> Task A:
In the passage on Polars and pandas, what is the primary difference the author observed between the two libraries?
> Task B:
List every name imported in the code of the passage on Polars and pandas.
> Task C:
Repeat the passage on Polars and pandas word for word, from "Polars’ expression API" to "slow pandas code.".

> Source passage:
====

Polars has been around for over a year now, and since its first release, it has gained a lot of traction. But, what is all of the hype about? Is it some "faster-than-pandas" benchmark? The expression API? Or something else entirely? In my opinion, I'm still going to be using pandas, but Polars does indeed live up to its hype.

The primary difference I observed between the two libraries is this: Due to its expression API, Polars makes it easier to write naive code that works fast.

Polars’ expression API allows it to optimize a query (much like SQL) and efficiently cache intermediates, prune unused logic/projections, and operate in parallel where possible. This means that most of the code you write can be optimized down to more efficient steps that are then executed. On the other hand, this also means the code you write is not necessarily the query that is executed.

For comparison, pandas is very explicit in its nature: what you write is EXACTLY what is executed. This leaves a fairly large gap between fast pandas code and slow pandas code.

A "Fast-Path Pattern" in pandas - Group By

It's no secret that I love pandas and use it almost daily. With this regular use, I have uncovered many approaches to problems that simply work faster than their naive counterparts. The most obvious example of this is understanding how we can work around .groupby(...).apply approaches to distill them into .groupby(...).agg approaches.

For those unfamiliar:

pandas .groupby(...).apply(UDF) operates across the entire dataframe (meaning each entire group of the DataFrame is passed into our user-defined-function)
pandas .groupby(...).agg(NON-UDF) operates on a single column

from numpy import arange
from numpy.random import default_rng
from pandas import DataFrame

rng = default_rng(0)
df = DataFrame({
    'groups': (groups := arange(1000).repeat(100)),
    'weights': rng.uniform(1, 10, size=len(groups)),
    'values': rng.normal(50, 5, size=len(groups))
})

df

	groups	weights	values
0	0	6.732655	45.775862
1	0	3.428080	53.759329
2	0	1.368762	51.352321
3	0	1.148749	49.757360
4	0	8.319432	54.192972
...	...	...	...
99995	999	3.863986	50.054387
99996	999	1.494407	54.144590
99997	999	7.993561	34.401766
99998	999	6.211353	54.042279
99999	999	5.556364	47.687333

100000 rows × 3 columns

The Benchmarks

from dataclasses import dataclass, field
from contextlib import contextmanager
from time import perf_counter

@dataclass
class Timer:
    name: str = None
    start: float = None
    end: float = None
    
    @property
    def elapsed(self):
        if self.start is None or self.end is None:
            raise ValueError('Timer must have both end and start')
        return self.end - self.start

@dataclass
class TimerManager:
    registry: dict = field(default_factory=dict)
    
    @contextmanager
    def time(self, name):
        timer =  Timer(name=name, start=perf_counter())
        yield timer
        timer.end = perf_counter()
        self.registry[name] = timer

timer = TimerManager()

While I'm not a huge fan of benchmarks across tools (as I find examples are often cherry-picked for marketing), I think they carry a good amount of meaning when comparing within a specific tool. In this example, we're going to compare a few different approaches when calculating a grouped weighted average in both pandas and polars.

====

> Record excerpts:

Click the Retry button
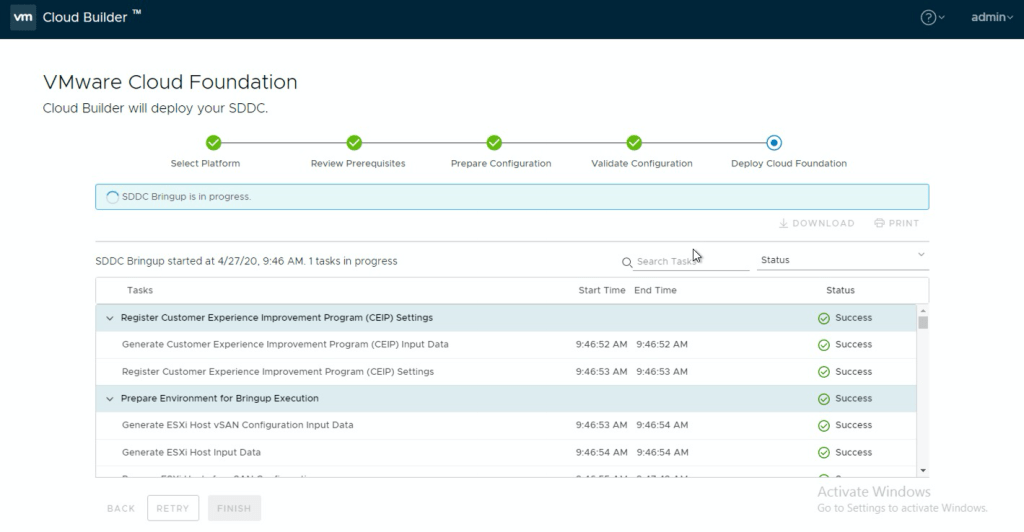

====

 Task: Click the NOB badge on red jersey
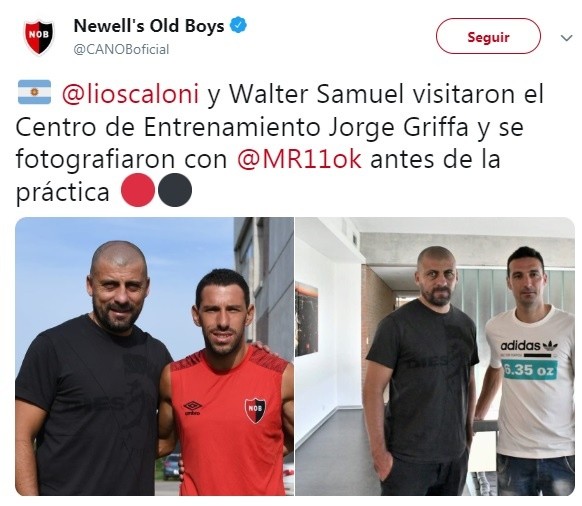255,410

====

> Full response A:
Because of its expression API, Polars makes it easier to write naive code that works fast.

> Full response B:
arange, default_rng, DataFrame, dataclass, field, contextmanager, perf_counter

> Full response C:
Polars’ expression API allows it to optimize a query (much like SQL) and efficiently cache intermediates, prune unused logic/projections, and operate in parallel where possible. This means that most of the code you write can be optimized down to more efficient steps that are then executed. On the other hand, this also means the code you write is not necessarily the query that is executed.

For comparison, pandas is very explicit in its nature: what you write is EXACTLY what is executed. This leaves a fairly large gap between fast pandas code and slow pandas code.